══ GIVEN INFORMATION ══

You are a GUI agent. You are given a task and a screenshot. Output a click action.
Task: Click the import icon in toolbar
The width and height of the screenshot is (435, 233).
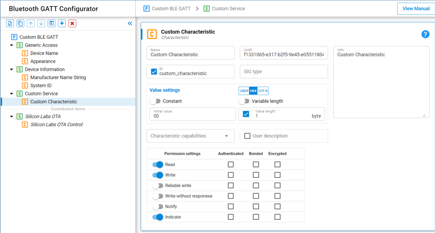click(x=52, y=24)
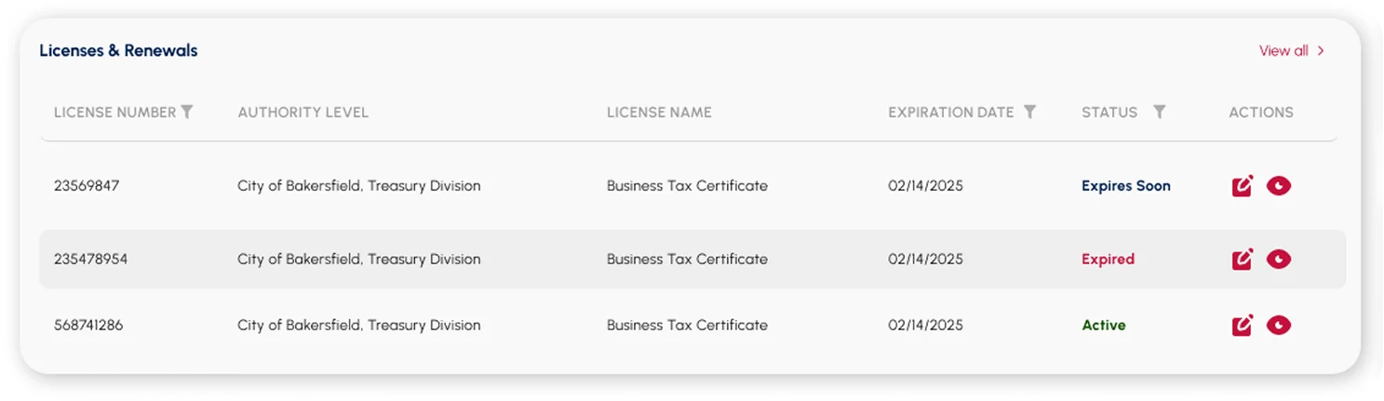This screenshot has height=401, width=1384.
Task: Click edit icon for license 568741286
Action: [x=1242, y=326]
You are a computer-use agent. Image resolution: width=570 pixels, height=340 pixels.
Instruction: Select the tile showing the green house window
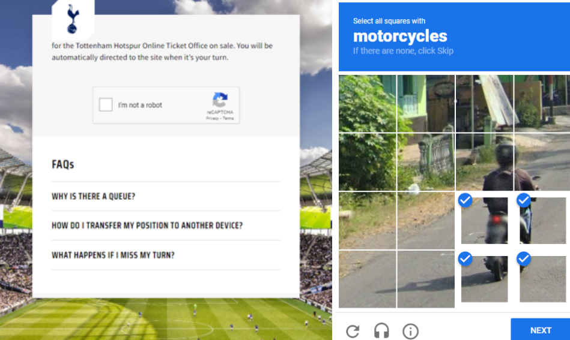coord(426,103)
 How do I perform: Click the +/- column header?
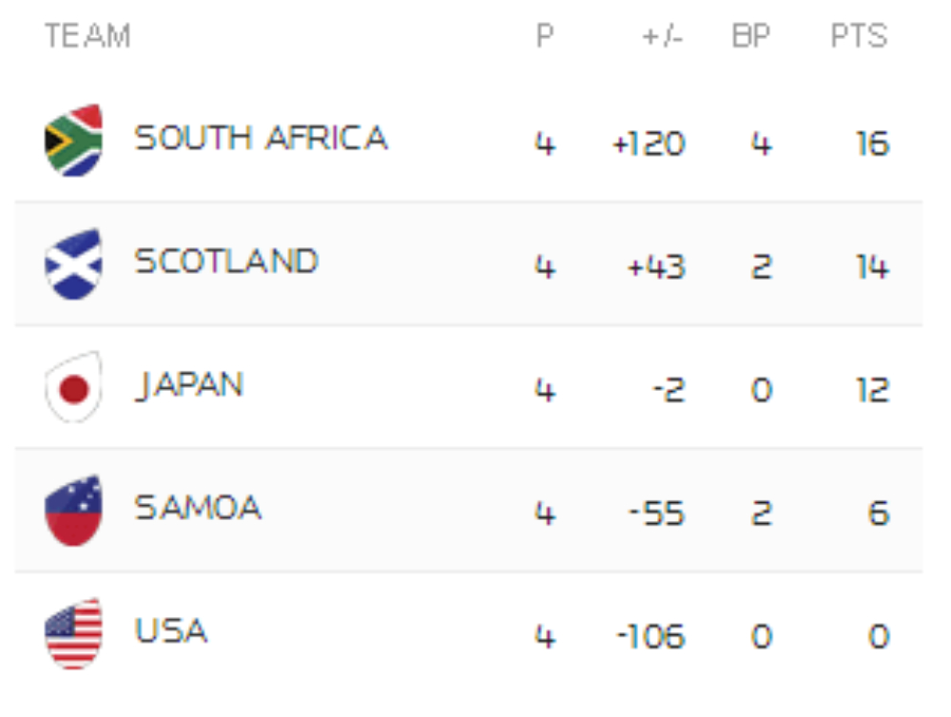tap(663, 37)
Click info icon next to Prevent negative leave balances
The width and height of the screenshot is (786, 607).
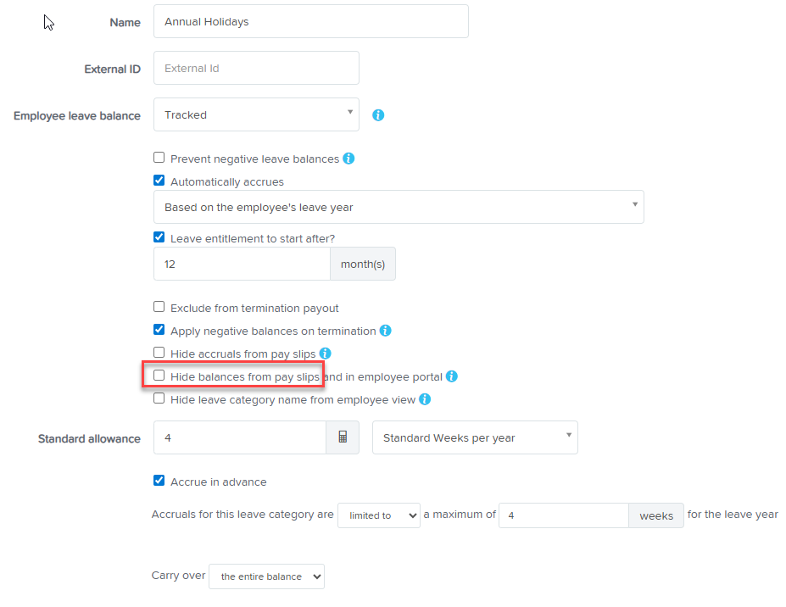coord(348,159)
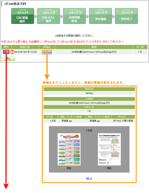Viewport: 149px width, 193px height.
Task: Open Step 3 日時詳細設定 box
Action: pos(75,16)
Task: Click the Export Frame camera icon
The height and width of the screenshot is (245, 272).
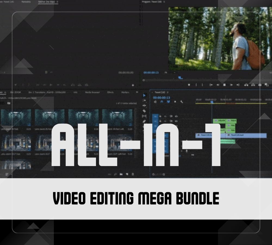Action: 260,85
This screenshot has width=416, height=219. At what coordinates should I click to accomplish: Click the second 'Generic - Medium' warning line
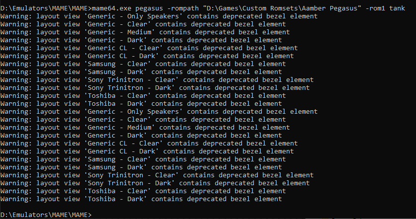[x=145, y=128]
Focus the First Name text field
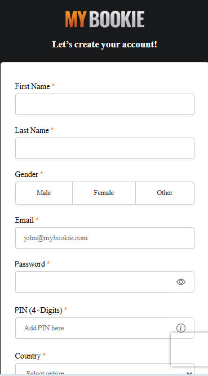208x376 pixels. [105, 104]
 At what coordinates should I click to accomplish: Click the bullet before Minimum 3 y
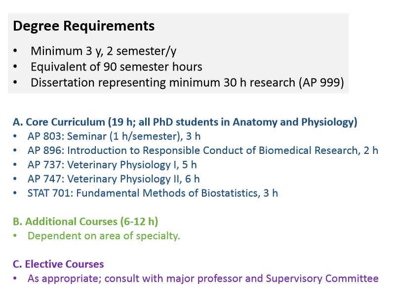[15, 51]
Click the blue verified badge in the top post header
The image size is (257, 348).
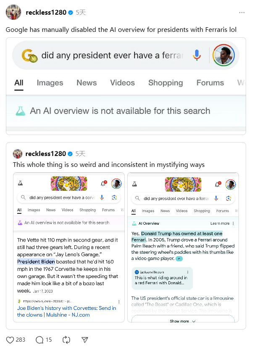[71, 13]
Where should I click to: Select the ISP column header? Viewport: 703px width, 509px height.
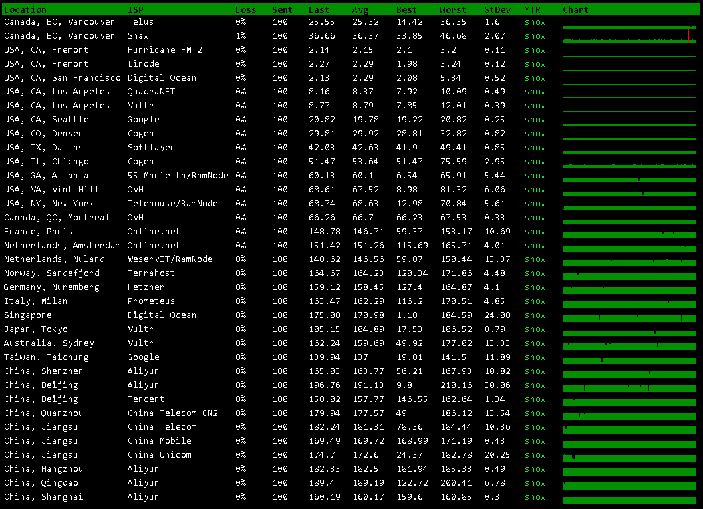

═══

The finished copy should match the data above word for word and contain no pictures.

You are a GUI agent. You are given a task and a screenshot. Output a click action.
Task: Click the import icon in toolbar
The width and height of the screenshot is (435, 233).
click(x=52, y=24)
This screenshot has height=401, width=1384.
Task: Click edit icon for license 568741286
Action: [x=1242, y=326]
You are a computer-use agent. Image resolution: width=570 pixels, height=340 pixels.
Instruction: Select the tile showing the green house window
coord(426,103)
 How do I perform: Click the +/- column header?
tap(663, 37)
Click info icon next to Prevent negative leave balances
The width and height of the screenshot is (786, 607).
coord(348,159)
Viewport: 149px width, 193px height.
Task: Open Step 3 日時詳細設定 box
Action: pos(75,16)
Task: Click the Export Frame camera icon
The height and width of the screenshot is (245, 272).
Action: 260,85
This screenshot has width=416, height=219. At what coordinates should I click to accomplish: Click the second 'Generic - Medium' warning line
[x=145, y=128]
Focus the First Name text field
208x376 pixels. [105, 104]
 At what coordinates should I click to accomplish: Click the bullet before Minimum 3 y
[15, 51]
Click the blue verified badge in the top post header
The image size is (257, 348).
[71, 13]
Where should I click to: Select the ISP column header? Viewport: 703px width, 509px height.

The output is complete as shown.